Nunca es tarde: cómo el kick boxing le salvó la vida a Fabio Córdoba

publicado en: Noticias Deportivas | 0

A los 60 años, Fabio “Tata” Córdoba encontró en el kick boxing una nueva oportunidad de vida. Lejos de competir profesionalmente, hoy participa en eventos y hasta se anima a subir a la jaula, disfrutando de cada experiencia. “Me recomendaron un arte marcial y me terminó salvando la vida”, cuenta, convencido de que el deporte fue clave para dejar atrás una de las etapas más duras que le tocó atravesar.

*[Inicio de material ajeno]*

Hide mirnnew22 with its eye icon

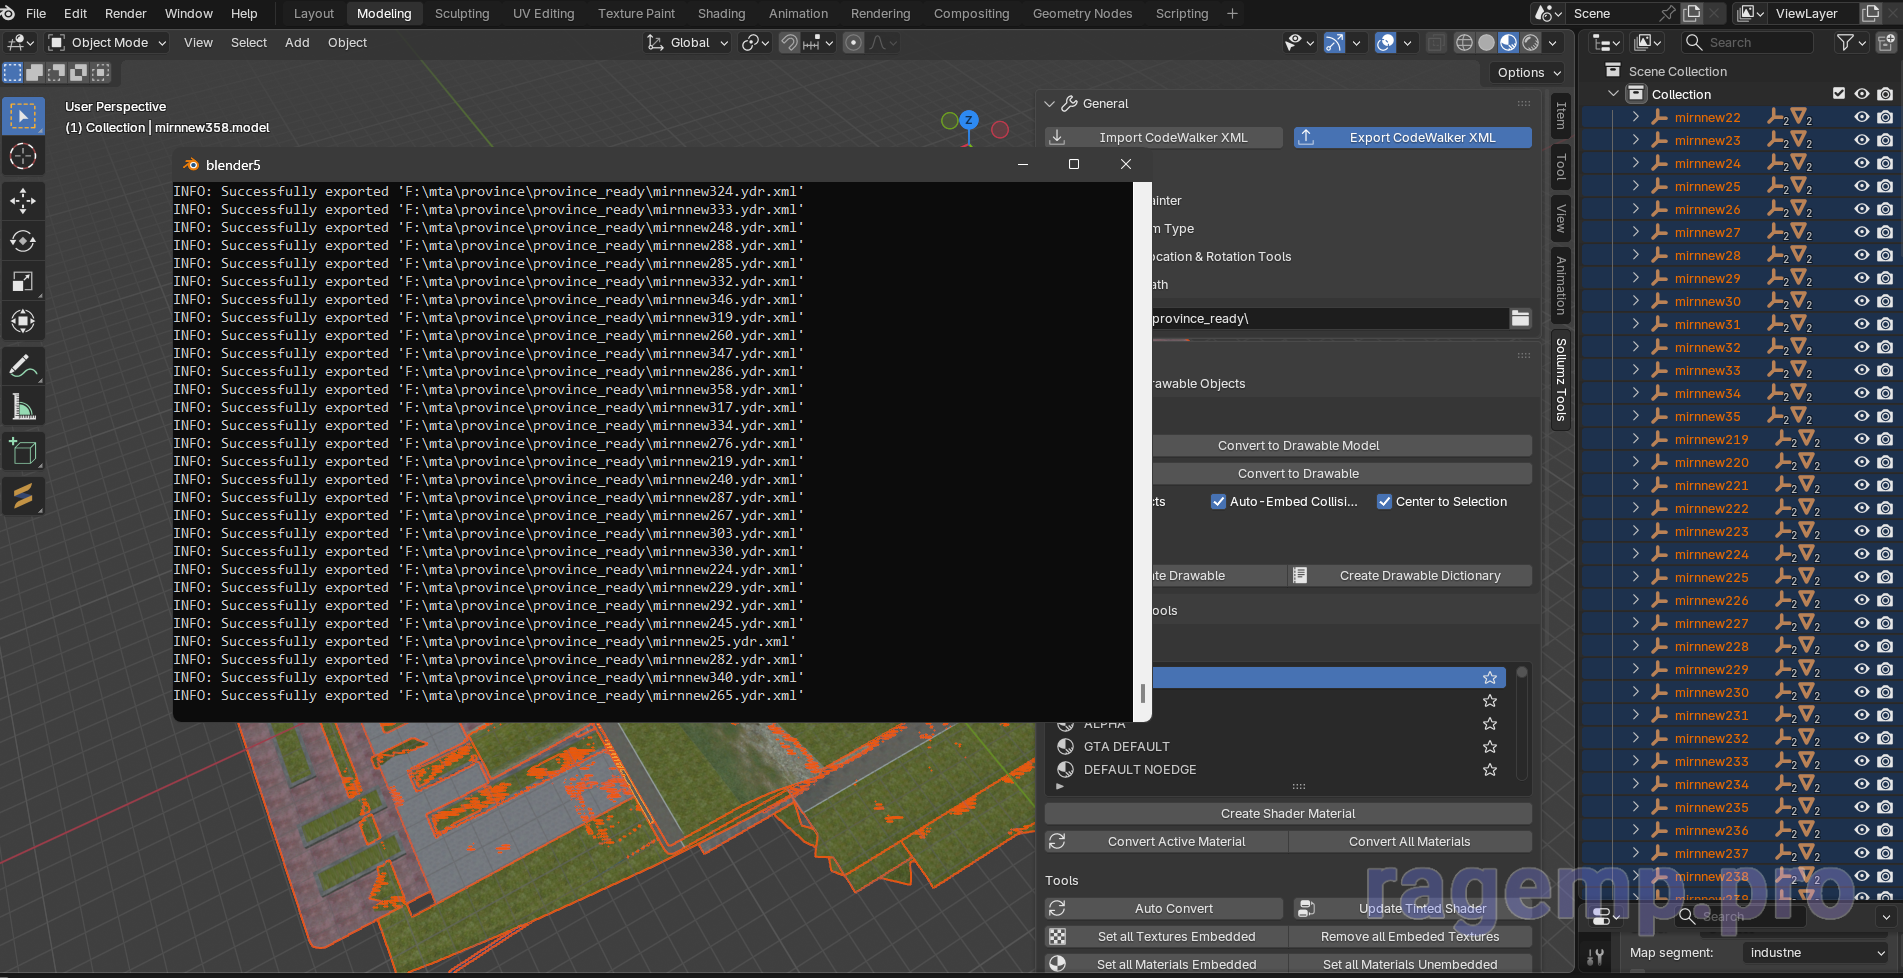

Su historia está marcada por el diagnóstico del Síndrome de Berger, una enfermedad renal crónica y sin cura que deteriora progresivamente los riñones. Durante meses, Córdoba debió someterse a un tratamiento intensivo que incluyó internaciones y diálisis diarias, atendido por especialistas en Jujuy y Salta. El cuadro fue crítico: su cuerpo llegó a acumular tanto líquido que alcanzó los 130 kilos, mientras sus riñones prácticamente no funcionaban. Estuvo al borde de la muerte y atravesó un proceso extremo en el que llegó a perder 60 kilos.

En medio de ese contexto, y tras un largo período sostenido únicamente por medicamentos, apareció un punto de inflexión. El encuentro con otra persona que padecía la misma enfermedad le abrió una puerta inesperada: las artes marciales como camino hacia una mejor calidad de vida. Así fue como el kick boxing se convirtió en parte de su rutina y, con el tiempo, en una herramienta fundamental para su recuperación.

Hoy, asegura que hace tres años dejó la diálisis y que logró recuperar parte de la función renal. Más allá de las limitaciones propias de su condición, sostiene que lleva una vida plena. 

Con una mirada espiritual, también deja un mensaje de fe y resiliencia: invita a no bajar los brazos frente a la adversidad y a confiar en un propósito mayor. Para Córdoba, el deporte no solo fortaleció su cuerpo, sino que también le devolvió la esperanza y las ganas de seguir adelante.